When it comes to the combination of the two data structures, we may store the actual data (which may or may not be a pointer) in one, and a pointer in the other. In this case, I am going to put the data in the linked list, and a pointer to the linked list node in the hash table. That way, we can do a lookup in the hash table first, then update the linked list afterwards, before finally returning the data. So, the pseudocode for an add operation will be as follows:
if cache is full
remove tail
tail = tail.previous
tail.next = null
node = new node(key, value)
head.previous = node
node.next = head
head = node
add node to hash table
The beauty of the linked list in this scenario is that if we always promote the most recently used item to the front (head) of the linked list, the end (tail) of the list will always contain the least recently used item. The usage is updated on two occasions; when inserting an item, and when accessing an item. When inserting into a full cache, we also need to remember to cut the tail of the list in order to constrain the total size. Without further ado, let's jump into the implementation of the most important method, Add
.
public void Add(TKey key, TValue value)
{
if (IsFull)
{
_hashtable.Remove(_tail.Key);
_tail = _tail.Previous;
if (_tail != null)
_tail.Next = null;
_count--;
}
CacheNode<TKey> node = new CacheNode<TKey>(key, value);
PromoteOrInsertNode(node);
_hashtable.Add(key, node);
_count++;
}
An important operation is the promotion that occurs when accessing a node. This operation is almost identical to what is done when inserting an item, so we combine the two and call this method when needed.

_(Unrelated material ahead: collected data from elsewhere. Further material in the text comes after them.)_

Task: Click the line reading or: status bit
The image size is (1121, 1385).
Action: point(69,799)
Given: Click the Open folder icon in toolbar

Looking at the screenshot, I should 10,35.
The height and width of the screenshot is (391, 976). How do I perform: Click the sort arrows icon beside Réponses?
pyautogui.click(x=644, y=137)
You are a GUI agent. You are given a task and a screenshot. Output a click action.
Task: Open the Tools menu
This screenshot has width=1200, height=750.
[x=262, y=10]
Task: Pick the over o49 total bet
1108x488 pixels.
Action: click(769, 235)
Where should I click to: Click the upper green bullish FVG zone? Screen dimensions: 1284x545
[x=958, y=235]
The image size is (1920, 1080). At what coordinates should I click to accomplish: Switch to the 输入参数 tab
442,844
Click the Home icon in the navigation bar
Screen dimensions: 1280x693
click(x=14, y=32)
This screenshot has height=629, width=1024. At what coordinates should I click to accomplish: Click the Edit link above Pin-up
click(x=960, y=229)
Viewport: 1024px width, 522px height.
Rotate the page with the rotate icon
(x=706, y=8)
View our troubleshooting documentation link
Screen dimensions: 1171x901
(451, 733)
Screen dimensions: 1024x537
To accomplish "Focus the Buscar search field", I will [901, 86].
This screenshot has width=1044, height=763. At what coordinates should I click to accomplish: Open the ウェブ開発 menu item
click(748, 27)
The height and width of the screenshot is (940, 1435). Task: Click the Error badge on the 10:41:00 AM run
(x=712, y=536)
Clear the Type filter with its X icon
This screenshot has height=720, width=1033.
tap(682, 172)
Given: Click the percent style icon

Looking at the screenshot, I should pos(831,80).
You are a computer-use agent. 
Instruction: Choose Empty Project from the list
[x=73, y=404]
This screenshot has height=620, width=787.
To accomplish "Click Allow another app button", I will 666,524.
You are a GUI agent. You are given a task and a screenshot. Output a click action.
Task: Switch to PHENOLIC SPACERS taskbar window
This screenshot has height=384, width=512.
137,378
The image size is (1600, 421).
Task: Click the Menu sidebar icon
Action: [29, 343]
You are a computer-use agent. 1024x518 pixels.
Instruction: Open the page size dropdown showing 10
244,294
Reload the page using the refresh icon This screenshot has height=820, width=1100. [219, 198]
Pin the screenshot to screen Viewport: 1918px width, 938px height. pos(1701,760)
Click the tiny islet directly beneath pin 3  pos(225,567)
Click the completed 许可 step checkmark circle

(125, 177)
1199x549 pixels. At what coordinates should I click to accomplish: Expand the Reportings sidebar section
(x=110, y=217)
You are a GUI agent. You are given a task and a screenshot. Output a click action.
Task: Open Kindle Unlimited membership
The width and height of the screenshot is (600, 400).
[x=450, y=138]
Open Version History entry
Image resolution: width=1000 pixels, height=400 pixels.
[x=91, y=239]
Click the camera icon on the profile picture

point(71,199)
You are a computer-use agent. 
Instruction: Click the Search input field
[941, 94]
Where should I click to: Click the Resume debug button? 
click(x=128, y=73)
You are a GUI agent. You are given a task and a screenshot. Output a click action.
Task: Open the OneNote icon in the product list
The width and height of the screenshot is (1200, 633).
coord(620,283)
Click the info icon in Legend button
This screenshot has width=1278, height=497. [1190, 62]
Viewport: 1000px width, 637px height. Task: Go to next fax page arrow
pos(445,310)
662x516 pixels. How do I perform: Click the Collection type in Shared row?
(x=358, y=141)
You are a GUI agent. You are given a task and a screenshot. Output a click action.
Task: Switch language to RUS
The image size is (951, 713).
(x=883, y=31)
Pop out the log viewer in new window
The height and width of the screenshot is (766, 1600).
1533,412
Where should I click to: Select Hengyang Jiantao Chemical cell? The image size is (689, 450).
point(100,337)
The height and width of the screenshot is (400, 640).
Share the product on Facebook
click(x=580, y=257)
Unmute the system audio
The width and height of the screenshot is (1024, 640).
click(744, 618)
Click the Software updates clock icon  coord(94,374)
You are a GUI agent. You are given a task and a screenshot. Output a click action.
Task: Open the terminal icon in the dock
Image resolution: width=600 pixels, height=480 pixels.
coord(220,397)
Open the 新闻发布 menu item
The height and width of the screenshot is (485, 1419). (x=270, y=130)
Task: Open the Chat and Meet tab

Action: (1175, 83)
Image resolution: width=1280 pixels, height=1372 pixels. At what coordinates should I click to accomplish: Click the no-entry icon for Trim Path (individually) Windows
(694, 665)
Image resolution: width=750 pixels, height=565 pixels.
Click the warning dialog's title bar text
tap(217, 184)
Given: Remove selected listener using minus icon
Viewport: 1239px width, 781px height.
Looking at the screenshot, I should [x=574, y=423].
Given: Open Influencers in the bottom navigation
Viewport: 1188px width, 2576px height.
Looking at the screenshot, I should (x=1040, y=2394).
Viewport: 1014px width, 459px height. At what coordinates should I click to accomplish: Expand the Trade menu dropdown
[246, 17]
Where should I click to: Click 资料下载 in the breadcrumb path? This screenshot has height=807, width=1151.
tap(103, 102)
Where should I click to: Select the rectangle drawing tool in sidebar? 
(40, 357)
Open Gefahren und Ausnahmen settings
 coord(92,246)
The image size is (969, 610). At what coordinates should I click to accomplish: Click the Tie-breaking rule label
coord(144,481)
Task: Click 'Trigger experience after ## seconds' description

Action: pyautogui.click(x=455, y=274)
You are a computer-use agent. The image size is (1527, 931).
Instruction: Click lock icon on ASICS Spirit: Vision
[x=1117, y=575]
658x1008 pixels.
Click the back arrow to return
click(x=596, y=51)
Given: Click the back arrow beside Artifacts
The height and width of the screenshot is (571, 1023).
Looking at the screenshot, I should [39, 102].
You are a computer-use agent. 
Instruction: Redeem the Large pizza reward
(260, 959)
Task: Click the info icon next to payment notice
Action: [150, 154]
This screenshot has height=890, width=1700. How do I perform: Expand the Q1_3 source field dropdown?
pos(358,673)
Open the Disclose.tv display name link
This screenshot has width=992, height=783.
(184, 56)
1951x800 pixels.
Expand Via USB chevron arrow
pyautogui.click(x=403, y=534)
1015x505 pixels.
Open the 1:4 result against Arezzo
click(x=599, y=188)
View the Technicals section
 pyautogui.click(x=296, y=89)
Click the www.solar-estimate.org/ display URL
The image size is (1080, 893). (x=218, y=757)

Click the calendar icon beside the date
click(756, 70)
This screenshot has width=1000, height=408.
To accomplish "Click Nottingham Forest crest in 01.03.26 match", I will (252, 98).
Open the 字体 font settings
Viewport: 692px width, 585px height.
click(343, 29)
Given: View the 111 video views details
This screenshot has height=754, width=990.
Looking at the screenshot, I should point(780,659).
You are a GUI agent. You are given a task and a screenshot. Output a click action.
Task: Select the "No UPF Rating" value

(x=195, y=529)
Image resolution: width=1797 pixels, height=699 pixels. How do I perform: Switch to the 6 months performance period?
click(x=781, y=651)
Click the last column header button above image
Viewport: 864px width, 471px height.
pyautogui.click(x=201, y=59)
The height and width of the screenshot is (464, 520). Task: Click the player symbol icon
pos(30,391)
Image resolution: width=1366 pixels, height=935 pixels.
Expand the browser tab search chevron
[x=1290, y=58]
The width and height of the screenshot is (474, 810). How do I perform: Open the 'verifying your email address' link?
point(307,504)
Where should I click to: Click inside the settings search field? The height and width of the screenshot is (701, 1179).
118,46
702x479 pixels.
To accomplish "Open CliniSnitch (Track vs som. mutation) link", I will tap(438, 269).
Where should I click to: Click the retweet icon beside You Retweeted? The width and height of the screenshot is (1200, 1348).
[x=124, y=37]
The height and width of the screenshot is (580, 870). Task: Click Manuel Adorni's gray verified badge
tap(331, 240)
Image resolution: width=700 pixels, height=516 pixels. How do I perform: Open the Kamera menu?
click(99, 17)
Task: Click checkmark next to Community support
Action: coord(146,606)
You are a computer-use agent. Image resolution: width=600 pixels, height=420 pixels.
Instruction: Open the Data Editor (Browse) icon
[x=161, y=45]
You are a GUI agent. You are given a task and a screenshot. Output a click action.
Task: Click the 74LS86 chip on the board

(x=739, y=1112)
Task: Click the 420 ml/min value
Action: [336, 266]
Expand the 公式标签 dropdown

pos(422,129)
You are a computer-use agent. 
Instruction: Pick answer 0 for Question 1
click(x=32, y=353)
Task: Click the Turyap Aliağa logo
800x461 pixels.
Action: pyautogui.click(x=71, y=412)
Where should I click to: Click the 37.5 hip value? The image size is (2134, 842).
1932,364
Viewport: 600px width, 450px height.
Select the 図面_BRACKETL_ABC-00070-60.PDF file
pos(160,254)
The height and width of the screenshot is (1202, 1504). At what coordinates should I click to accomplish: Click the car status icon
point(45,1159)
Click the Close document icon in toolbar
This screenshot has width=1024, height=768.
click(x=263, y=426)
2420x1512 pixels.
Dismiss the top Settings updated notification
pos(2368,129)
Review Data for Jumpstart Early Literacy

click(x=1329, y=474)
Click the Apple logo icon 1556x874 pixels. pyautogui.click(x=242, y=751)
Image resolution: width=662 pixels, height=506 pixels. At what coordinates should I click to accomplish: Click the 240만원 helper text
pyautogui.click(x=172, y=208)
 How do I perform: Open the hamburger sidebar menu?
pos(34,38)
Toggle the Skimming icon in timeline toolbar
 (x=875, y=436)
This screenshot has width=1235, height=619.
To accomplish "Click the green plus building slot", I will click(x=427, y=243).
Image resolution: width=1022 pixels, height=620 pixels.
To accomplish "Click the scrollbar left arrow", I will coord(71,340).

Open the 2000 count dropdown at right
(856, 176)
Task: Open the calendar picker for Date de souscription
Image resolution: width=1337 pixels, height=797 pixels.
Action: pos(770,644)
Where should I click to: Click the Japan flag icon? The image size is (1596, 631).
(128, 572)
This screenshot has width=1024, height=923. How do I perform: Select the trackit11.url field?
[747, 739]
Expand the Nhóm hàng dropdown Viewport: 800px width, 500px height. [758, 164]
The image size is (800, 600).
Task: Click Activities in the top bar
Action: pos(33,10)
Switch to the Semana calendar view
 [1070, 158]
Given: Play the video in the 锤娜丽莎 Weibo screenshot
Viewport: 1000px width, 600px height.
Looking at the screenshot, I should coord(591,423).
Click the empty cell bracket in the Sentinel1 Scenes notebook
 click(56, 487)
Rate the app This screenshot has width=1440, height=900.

private void PromoteOrInsertNode(CacheNode<TKey>)
{
if (_head == null)
{
_head = _tail = node;
}
else
{
if (node.Previous != null)
node.Previous.Next = node.Next;
if (node.Next != null)
node.Next.Previous = node.Previous;
node.Next = _head;
_head.Previous = node;
_head = node;
}
}
Using the Code
Using the cache is very intuitive, and as I mentioned, it closely resembles the usage of a standard IDictionary
:
Cache<int, string> cache = new Cache<int, string>(100, 100);
for (int i = 1; i <= 100; i++)
cache.Add(i, i.ToString());
string eight = cache[8];
cache.Add(Int32.MaxValue, "big number");
string one;
if (cache.TryGetValue(1, out one))
Console.WriteLine("This shouldn't happen...");
else
Console.WriteLine("1 is no longer there, as expected!");
Please bear in mind that the memory consumed by the cache varies greatly depending on what you put into it. The maxSize
is the number of objects in the cache, and has nothing to do with the bytes of memory that is consumed.
Performance
As I briefly mentioned, and as eagerly debated in the forum, the performance of this cache can have great variations. The critical variable is the the hash performance — from O(n) in the worst case, to O(1) in the best case. The actual performance you will attain when using the cache is totally dependent on the hashing algorithm (the GetHashCode()
implementation in the class of the value) and the distribution of keys. These variables are out of control for the cache, and cannot be predicted in this article. Therefore, I strongly encourage readers to test the cache thoroughly with actual data before implementing it in a performance-critical scenario.
Conclusion
I won't go into detail on the other methods, as they are quite straightforward. I have also implemented some unit tests for a few of the basic usage scenarios. I also ran a test on my machine which showed that insertion and lookup of one million integers/strings took less than 1 second, which I think is a reasonably good performance for a generic, self-organizing data structure. However, note that the relative speed is not linear to the number of items once you get to a certain amount, because then the OS will need to start paging the memory, slowing down the cache considerably.
This concludes my first CodeProject article, I hope you like it. Please don't hesitate to comment on bugs or possible improvements. Happy coding!